O destaque da obesidade foi uma mesa de discussão sobre o novo guideline brasileiro de Doença Hepática Gordurosa Metabólica, a MASLD. A MASLD abrange um espectro de doenças hepáticas que vai desde a esteatose simples até cirrose e carcinoma hepatocelular.

A importância de abordar essa condição é destacada pela sua crescente incidência global, o que torna essencial o estabelecimento de diretrizes para triagem, diagnóstico, tratamento e acompanhamento.

Tratamentos

Foram formuladas 48 recomendações específicas, abordando diversas dimensões do tratamento, incluindo 11 recomendações de triagem, 9 de acompanhamento, 14 para tratamento não farmacológico, e 14 para tratamentos farmacológicos e cirúrgicos.

As principais descobertas da literatura sobre MASLD incluem a sugestão de triagem inicial em indivíduos com um índice de massa corporal (IMC) acima de 25 kg/m², utilizando medidas não invasivas como níveis de transaminases e técnicas de imagem, ao invés de se basear apenas na medição de enzimas hepáticas simples.

O escore FIB-4 é uma ferramenta útil para avaliar a fibrose, em conjunto com modalidades de imagem, e a elastografia transiente controlada por vibração é recomendada para uma avaliação mais precisa da fibrose, quando necessário. Quanto às intervenções farmacológicas, a liraglutida e a semaglutida mostraram resultados promissores na melhoria da esteato-hepatite sem progressão adversa da fibrose. Os inibidores de SGLT2 são recomendados para a redução da gordura hepática em pacientes com diabetes tipo 2 e MASLD.

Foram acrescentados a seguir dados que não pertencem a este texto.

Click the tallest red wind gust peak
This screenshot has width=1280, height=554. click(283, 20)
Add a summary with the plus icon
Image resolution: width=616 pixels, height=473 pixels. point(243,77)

A pioglitazona é também opção para melhorar a esteatose e a fibrose em indivíduos com DM. A vitamina E pode ser uma opção para o manejo da esteato-hepatite em pacientes não diabéticos com fibrose avançada. No que diz respeito às opções cirúrgicas, a cirurgia bariátrica, especialmente o bypass gástrico em Y de Roux e a gastrectomia em manga, foram associadas a reduções significativas na esteatose e na fibrose em pacientes com obesidade classe 2 e 3.

Conclusão

As diretrizes sublinham a necessidade de estratégias abrangentes para o manejo da MASLD que se adaptem ao contexto específico de cada paciente, promovendo melhores desfechos clínicos e qualidade de vida, além de reduzir complicações hepáticas a longo prazo associadas a esse distúrbio metabólico. A relevância clínica dessas recomendações é que elas podem ajudar os profissionais de saúde a criar estratégias de intervenção direcionadas para a MASLD, resultando em melhores desfechos para os pacientes. Monitoramento regular e abordagens de tratamento personalizadas que considerem os fatores de risco individuais são cruciais para o manejo eficaz da MASLD.

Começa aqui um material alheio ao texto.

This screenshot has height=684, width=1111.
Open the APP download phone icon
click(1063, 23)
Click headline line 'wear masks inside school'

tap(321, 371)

Como perspectivas futuras, a exploração de novos agentes terapêuticos e intervenções multimodais é encorajada para otimizar ainda mais as estratégias de manejo da MASLD, proporcionando aos clínicos as informações necessárias para melhorar eficazmente os cuidados aos pacientes.

Tireóide

Na sessão sobre tireoide, o destaque foi a mesa de debate sobre a necessidade ou não do tratamento do hipotireoidismo subclínico.

Apesar de todos esses pontos, o artigo recomenda em seu fluxograma “considerar” o tratamento em pacientes idosos com hipotireoidismo subclínico diante de sintomas atribuíveis ao hipotiroidismo, positividade de anti-TPO, níveis crescentes de TSH ou T4 livre no limite inferior da normalidade e na presença de fatores de risco para doença coronariana. Além disso, recomenda tratar casos com TSH > 10 mUI/L. Não mencionado no congresso, mas tivemos revisões mais recentes publicadas na Thyroid sugerindo redução de desenvolvimento de doenças cardiovasculares em pacientes com hipotireoidismo subclínico.